[[ Selected excerpt open ]]

Some researchers are searching for new electrolytes that work well with magnesium metal. Another potential solution is to use a different type of anode, one that works with familiar, conventional electrolytes. There have been recent and encouraging experimentations on Mg batteries with Sb, Sn, and Bi anodes by Singh et al.2

Exploration for new cathode materials for rechargeable Mg batteries is focused on intercalation compounds exhibiting a higher working potential and capacity. Nanostructured bilayered V2O5 is highly efficient 3 V cathode material for ambient temperature sodium ion batteries3. It shows superb performance: theoretical reversible capacity for Na2V2O5 stoichiometry of 250 mAh/g, excellent rate capability and cycle life, as well as high energy and power densities. Our preliminary results show that it is possible to extend the reversible ion-insertion chemistry of nanostructured layered V2O5 beyond lithium and larger in size Na+ ions to those with higher charge: Mg2+ions.

Experimental. In order to increase V2O5 loadings to be suitable for practical applications, we developed in situ growth of the V2O5 nanoribbons on commercially available, highly conductive, interconnected substrate: carbon nanofoam (CNF). Electrochemically discharged (Mg-rich) nanostructured V2O5 cathode was used as a source of Mg-ions. NanoSn/C composites used as anode were prepared by high-energy ball milling under an argon atmosphere. The SEM images showed the primary particle size was about 10-20 nanometers while the secondary particle aggregated to 1-3 micrometers. Coin cells (2032) were cycled in 1M Mg (ClO4) 2/acetonitrile and 1M Mg (ClO4) 2/propylene carbonate. The cell performance was evaluated galvanostatically at current densities of 0.04 mAcm-2 for both charge and discharge at room temperature.

[[ Selected excerpt closed ]]
[[ Information provided open ]]

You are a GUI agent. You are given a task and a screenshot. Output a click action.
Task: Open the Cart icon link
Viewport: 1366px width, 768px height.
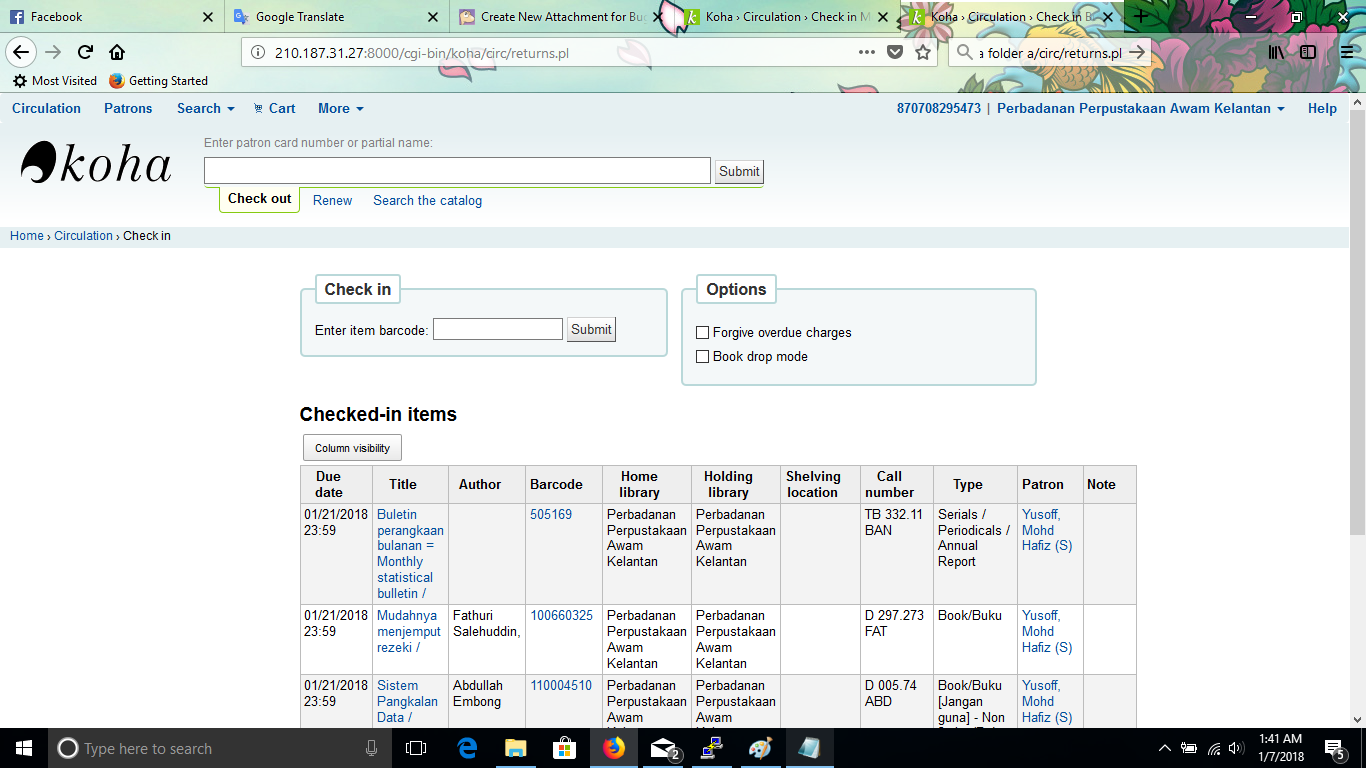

[[ Information provided closed ]]

> _Apply what you read_
[1] Answer these questions from the magnesium battery excerpt:
(a) Which three metals were used as anodes in the recent Mg battery experiments it mentions?
(b) What were the V2O5 nanoribbons grown on?
(c) How were the NanoSn/C composites made?
[2] Continue the magnesium battery excerpt from where it stops.

> _Answers to the problems_
[1]
(a) Sb, Sn, and Bi.
(b) Carbon nanofoam (CNF), a commercially available, highly conductive, interconnected substrate.
(c) By high-energy ball milling under an argon atmosphere.

[2]
Results and Discussion Sn appears to be promising anode material for advanced Mg-ion batteries because theoretical capacity of this electrode is much higher than of the carbon materials. In order to compare performance of CNF and Sn as anode in Mg-ion batteries we constructed two Mg-ion full cells: first one from nanostructured bilayered V2O5 cathode and CNF anode (V2O5/CNF) and second one from bilayered V2O5/CNF cathode and nanoSn anode (V2O5/Sn) in 1M Mg (ClO4)2/acetonitrile (Figure 1.). We believe that CNF as anode shows reversible capacity due to Mg-ion adsorption on the anode side, while higher Sn anode capacity is due to alloying of Mg-ions into NanoSn composite electrode. In our preliminary results these nanostructured electrode materials were able to retain the local electro-neutrality upon reversible insertion of Mg-ions in commercial electrolytes such as acetonitrile and propylene carbonate. In addition to pre-conditioning of the cathode size, we will discuss the process for Mg pre-treatment of Sn anode to be used as Mg-rich electrode and the future source of Mg ions in the full cell.

Figure 1.  The first two cycles for a V2O5/CNF (red) and a V2O5/Sn  (black) Mg-ion nanostructured full-cells in a conventional-type electrolyte. 


Conclusions We have developed safe, Mg-ion battery system exclusively made by nanoelectrodes that operate in commercial electrolytes. These results emphasize the importance of tailoring nanoarchitecture of electrode materials and open up new opportunities for rechargeable Mg batteries.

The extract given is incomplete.